If you reside in the EEA or UK, you additionally have the right to:

  • Object to or restrict processing – ask us to stop or limit processing of your personal information for certain purposes.
  • Withdraw consent – where we rely on consent to process your personal information, you may withdraw it at any time without affecting the lawfulness of prior processing.

We will not discriminate against you for exercising any of these rights. We may need to verify your identity before processing your request. You may designate an authorized agent to submit requests on your behalf, subject to verification.

We will respond to your request within the timeframe required by applicable law (typically within 30 days for GDPR requests).

14. Complaints

If you have concerns about how we process your personal information, please contact us first using the contact details below. If you are not satisfied with our response, you have the right to lodge a complaint with your local data protection authority.

For EEA residents, a list of national data protection authorities is available at edpb.europa.eu.

For UK residents, the relevant authority is the Information Commissioner's Office (ICO) at ico.org.uk.
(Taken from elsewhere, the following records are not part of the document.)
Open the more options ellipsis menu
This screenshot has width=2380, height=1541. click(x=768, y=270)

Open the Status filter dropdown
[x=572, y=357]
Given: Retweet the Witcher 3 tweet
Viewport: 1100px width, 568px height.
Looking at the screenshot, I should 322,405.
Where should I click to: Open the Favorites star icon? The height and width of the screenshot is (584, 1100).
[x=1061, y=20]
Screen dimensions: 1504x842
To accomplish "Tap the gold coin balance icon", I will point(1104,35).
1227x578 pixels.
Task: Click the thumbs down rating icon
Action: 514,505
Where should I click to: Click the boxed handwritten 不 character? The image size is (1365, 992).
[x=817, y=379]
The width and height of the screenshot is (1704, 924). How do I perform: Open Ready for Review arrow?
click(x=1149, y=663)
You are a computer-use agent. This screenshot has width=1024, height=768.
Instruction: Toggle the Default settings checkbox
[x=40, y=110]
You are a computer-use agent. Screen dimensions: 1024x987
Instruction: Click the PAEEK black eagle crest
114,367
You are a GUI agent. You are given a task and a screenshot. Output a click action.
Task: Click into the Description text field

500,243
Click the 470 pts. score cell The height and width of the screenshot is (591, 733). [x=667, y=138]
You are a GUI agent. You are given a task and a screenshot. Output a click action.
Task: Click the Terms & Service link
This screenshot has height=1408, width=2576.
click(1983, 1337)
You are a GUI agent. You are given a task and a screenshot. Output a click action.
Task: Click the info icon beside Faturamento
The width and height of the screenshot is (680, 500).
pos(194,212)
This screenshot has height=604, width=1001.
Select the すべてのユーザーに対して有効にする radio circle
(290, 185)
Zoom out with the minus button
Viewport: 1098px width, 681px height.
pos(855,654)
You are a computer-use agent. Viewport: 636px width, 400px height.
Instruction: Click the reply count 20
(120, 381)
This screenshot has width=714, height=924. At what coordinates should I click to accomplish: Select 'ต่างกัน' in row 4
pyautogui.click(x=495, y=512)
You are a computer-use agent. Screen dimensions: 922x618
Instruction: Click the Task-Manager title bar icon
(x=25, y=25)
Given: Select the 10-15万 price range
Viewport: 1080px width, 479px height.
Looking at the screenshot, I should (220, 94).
15. Changes to This Privacy Policy

We may update this Privacy Policy from time to time to reflect changes to our practices or for other operational, legal, or regulatory reasons. We will post the revised Privacy Policy on this website and update the "Last updated" date. Where required by applicable law, we will notify you of material changes.

16. Contact Us

If you have any questions about this Privacy Policy, wish to exercise your rights, or have concerns about how we handle your personal information, please contact us:

LooksZone s.r.o.
Email: support@lookszone.store
Address: Nové sady 988/2, 602 00 Brno, Czech Republic

For the purposes of applicable data protection laws, LooksZone is the data controller of your personal information.